<3>~救出者達、その裏側。~ (白道の語り)
話も佳境に近づいてきた……、かな?
「どうして父さんがここに!?」
「お前捕まってたんじゃなかったのか!?」
親子がここに感動の出会いを迎えた。
「へぇ、あれが赤井のお父さん。結構かっこいい人なのね」
「でも怪我してる!! 足!!」
「あれは……、かなりきつい痛手だと思いますよ」
「でも凄く普通に会話してるじゃん?」
「驚きー。痛くないのかなー」
赤井が出てきた通路からぞろぞろと出てくる。
篠崎、紅、相馬、染山、十島だった。
「どうして白道、お前がここにいる? 持ち場を離れて、更に捕まえていた者達を放すとはどういう神経をしているんだ?」
その感動のシーンに水を差すように言葉が入ってくる。
廻家との戦いを終えたのであろう“創造主”だった。
「別に俺はアンタが真面目にこいつらと戦わせてくれてたら戦ってたさ。

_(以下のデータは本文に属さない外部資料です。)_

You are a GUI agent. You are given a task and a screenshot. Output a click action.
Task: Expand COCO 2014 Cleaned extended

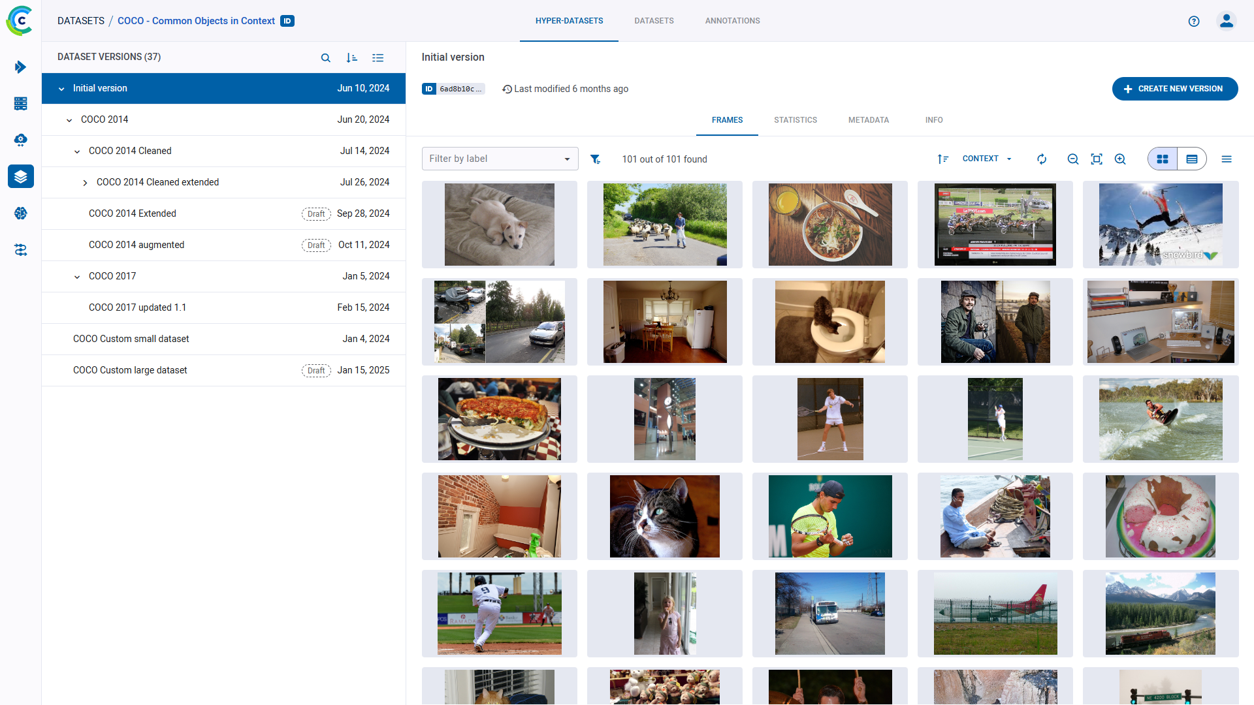[x=85, y=182]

ただ、まるで左遷みたいに俺だけ戦闘の前線に立たせてくれないなんてよぉ、酷いじゃねぇか。だから、ちょっといたずらをしよぉと思ったわけよ。あ、そうだ。解除」
自分は悪くないとでも言いたげな顔でいけしゃあしゃあと白道は言った。
白道が最後に言った言葉で、“痛”も動き出した。
「るよ? ってあれ? 何が起きてんだ?」
どうするよ?と言おうとしていたのだろう。
変なところで区切られたせいで『るよ』なんていう訳の分からない単語になっていた。
時間を止められていたせいで、今の赤井親子が揃っていたり他にも間之崎の捕まっていた生徒がここにいることに訳が分からないでいる様子だった。
「そういえばお前はそんな性格か……」
“創造主”も頭を抱えている。
「でも赤井はともかく、どうやって、いやむしろなんで他の彼らまで助けたの? 赤井君、あ、夢斗君の方ね。夢斗君に助けてってお願いされたの?」
叶が不意に白道に聞いた。
「お前、自分の生徒だろ……。助けてもらったことを素直に喜べよ。後、赤井少年から助けを求められては無い。赤井君からすれば、俺が裏表無く助けようとしているなんて想像もつかなかっただろうから」
そこで白道は赤井を見る。
悪かったな、といった風な顔をしていた。
「ならどうして助けたのよ?」
「だからお前の口調助けて欲しくなかったみたいにとれるって」
「だって、白道の性格なら気に入った赤井君とかならともかく、他の生徒たちまで救いそうに無いんだもん」
それは太陽にとっても同感だった。
この白道がどうでもいい捕まっていた赤井の友達を助けるだろうか?
「そこまで言われるとちょっとへこむぜ。まぁ、それはどっちかっつーと俺じゃなくてそこの三人に聞いた方が速いと思うぜ?」
白道は振り返って三人、相馬、染山、十島の方を見る。
「確かに、そうじゃん」
「えへへー」
「では、誰から簡単に話しましょうか」
「じゃ、時間軸的に俺達からじゃん? 多分」
「では、時間を少し戻してみよー」
最初に説明してくれるのは染山と十島のようだ。